The largest Crimean Tatar Flag in the world was unfurled in Kyiv on June 26, marking the 25th anniversary of a profoundly poignant anniversary for Crimean Tatars.  The flag, Nariman Dzhelyal, First Deputy Head of the Crimean Tatar Mejlis explained, “symbolizes our pride and purity of thoughts.  Our aim to live under the clear sky in our own land”.   Most of those present at the festivities in Kyiv and in many other cities in Ukraine have been forced into exile by Russia’s invasion of their homeland.  Twelve Crimeans, including the banished Head of the Mejlis Refat Chubarov and former political prisoner held for two years in Russia Gennady Afanasyev recited Lilia Budzhurova’s “When we return”, including the lines:

“When we return, and we will all return!

We will one day gather in the steppe or mountains,

And merrily and with music we will hold a wake

For your decrees, and your batons,

For your fairy tales about friendship between nations,

When you deprived us of our freedom!”

On June 26 it was 25 years since the reinstatement of the national parliament of the Crimean Tatar people – the Qurultay and the election of the first members of the Mejlis, or representative assembly which was headed by veteran Crimean Tatar leader Mustafa Dzhemiliev. 

Since Russia invaded and occupied Crimea, both Dzhemiliev and Chubarov have been banished and now the Mejlis itself has been prohibited as ‘extremist’. 
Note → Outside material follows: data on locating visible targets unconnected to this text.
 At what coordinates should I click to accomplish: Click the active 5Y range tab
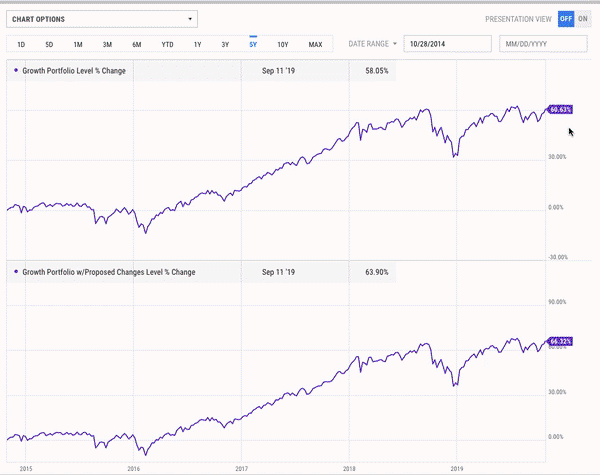(253, 44)
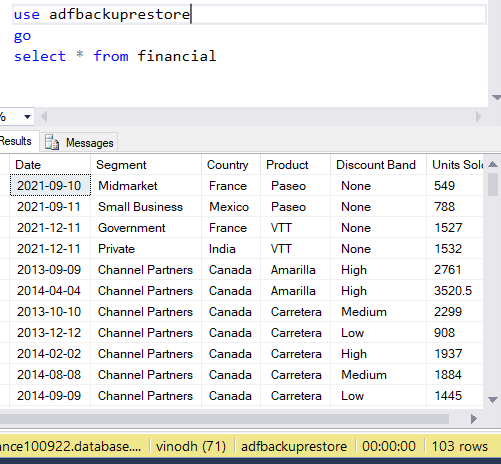Select the 2021-09-10 date cell

[x=50, y=185]
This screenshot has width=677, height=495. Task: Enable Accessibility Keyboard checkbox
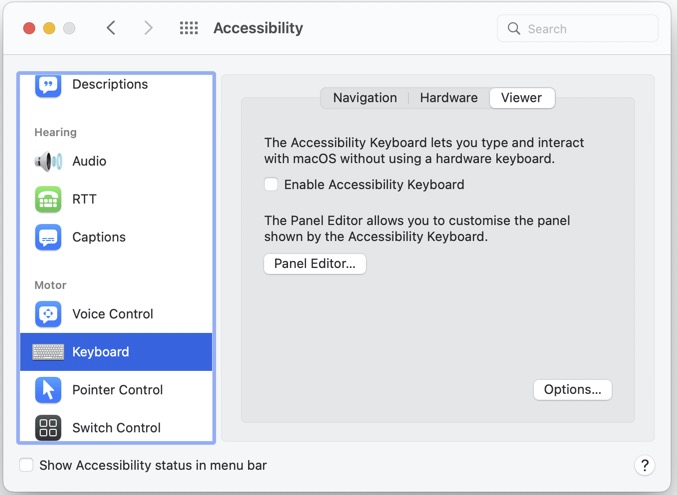click(271, 184)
At least this year there were no reports of excessive measures from the occupation regime in Crimea, though the traditional car rally from Simferopol to Bakhchysarai with Crimean Tatar flags was banned.

According to Zair Smedlyaev, head of the Qurultay Central Election Commission, the day was celebrated but in smaller groups, and with actions that didn’t need to be “agreed with the de facto authorities” – literary or art competitions, flash mobs, games.  Crimean Tatars also place national flags on their homes and cars.

Both Ukrainian and Crimean Tatar flags generally elicit aggressive reactions from the occupation regime.  Four Ukrainians were detained, for example, at a totally peaceful gathering in honour of the great Ukrainian poet Taras Shevchenko on March 9, 2015.  The court chose to agree with the police that the Ukrainian flag, as well, presumably, as a Crimean Tatar Flag with words Crimea is Ukraine were ‘prohibited symbols’.